An attack on patient advocacy?

Yesterday, I responded to a post at “punctuative!” — called – Patient Advocates aka Healthcare Rangers by Matt Winn.  Matt, who is a venture capitalist, was commenting on patient advocacy as a relatively new service provided to patients. My response was simply a thank you — because he cited some of my work.

Today there is a response from Loren. Loren doesn’t provide any credentials, but Loren seems to think patient advocates shouldn’t exist. He says that instead, the healthcare system should be fixed. Also, it brings up too many legal questions. Further, since not everyone can “afford” an advocate, it hardly seems fair that anyone should have one. You can read his entire response here.

As those of you who read any of my work know, I just can’t sit still for that kind of — ahem — reasoning. (Yes, I’m holding my tongue and being polite!) It’s simply b*llpooky!

Here is my response…. see if I covered it pretty well?



All your well-thought-out reasons AGAINST a patient advocate system are, in fact, the very reasons a patient advocate system is so necessary.

Here’s a metaphor — see if you can picture yourself in this position: you are visiting another country where the language and customs are completely foreign to you. You are sick, and scared, and find yourself alone, in a hospital or other location where, supposedly, someone is going to help you. People are talking AT you, but you don’t understand a word they are saying — except, on occasion, they nod their heads, smile, pat your head, and you feel a bit safer, because they seem to know what they are doing. The next thing they do is hand you a pen, and a piece of paper and clearly they are expecting your signature. (This is what patients experience every day.)

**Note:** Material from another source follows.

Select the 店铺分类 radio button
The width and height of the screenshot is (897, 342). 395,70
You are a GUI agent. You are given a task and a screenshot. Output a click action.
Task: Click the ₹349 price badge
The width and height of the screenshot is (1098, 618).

You ask if anyone speaks english. You ask for a translator. Nothing. So you cross your fingers, sign the paper, and hope for the best. Then they take you to an office where they are holding out their hands, and you realize they expect you to pay them. You find out that nothing will be done until you give them the money they charge — in whatever their currency is — and you don’t have any way at all to explain about health insurance because you have no idea whether you are covered for whatever it is they’ve decided to do in whatever country you are visiting.

What you don’t know — because you are now so horribly confused — is that you have cancer, and if you don’t have immediate surgery and follow up chemo, you will be dead in weeks.

How could that situation be improved for you? A translator would help. The ability to ask questions of the providers would help. Access to resources for learning more about what is wrong with you could help. Clearer access to health insurance information would help. Someone to help you slog through the information you needed to make your own choices would help.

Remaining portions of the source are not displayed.